*Problem to solve*. List, from the lines below, each one with "Identify" in it.

--- Supplied data Enclosed Below ---

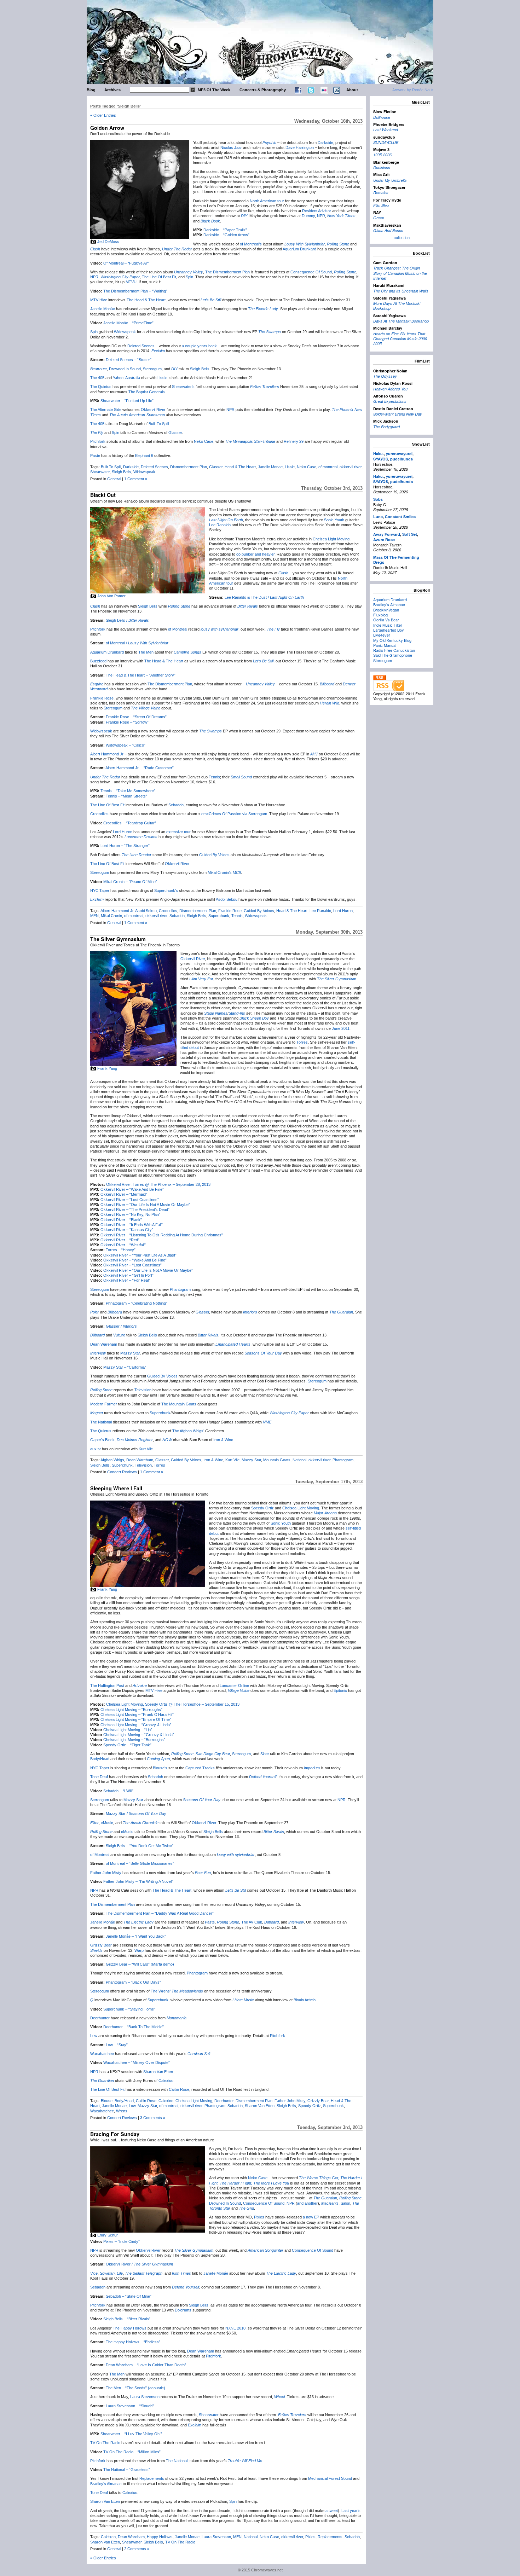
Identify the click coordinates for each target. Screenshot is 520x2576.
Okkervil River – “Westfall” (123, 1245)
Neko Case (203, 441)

--- End of Enclosed Supplied data ---
--- Supplied data Enclosed Below ---

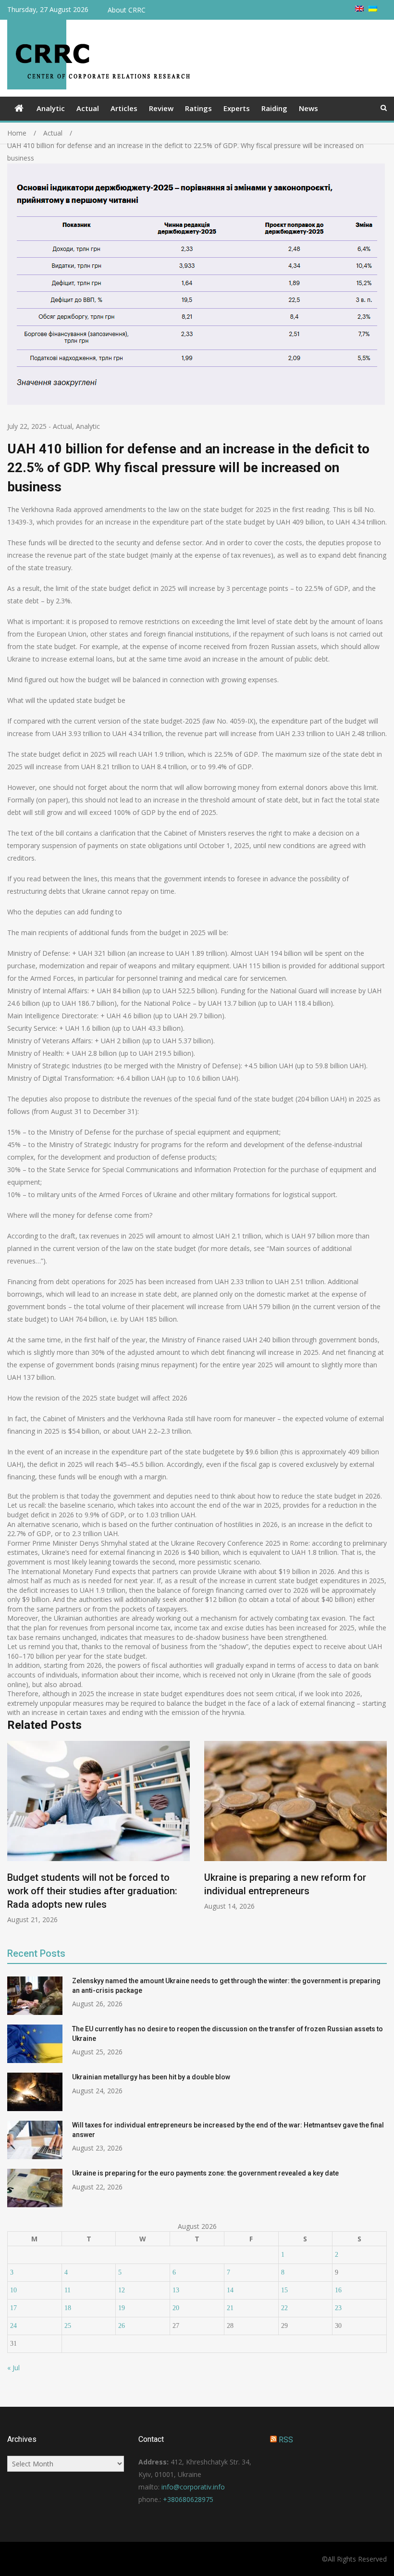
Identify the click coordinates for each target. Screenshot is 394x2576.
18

--- End of Enclosed Supplied data ---

*Response*.
Identify the click coordinates for each target. Screenshot is 520x2576.
Identify the click coordinates for each target. Screenshot is 394x2576.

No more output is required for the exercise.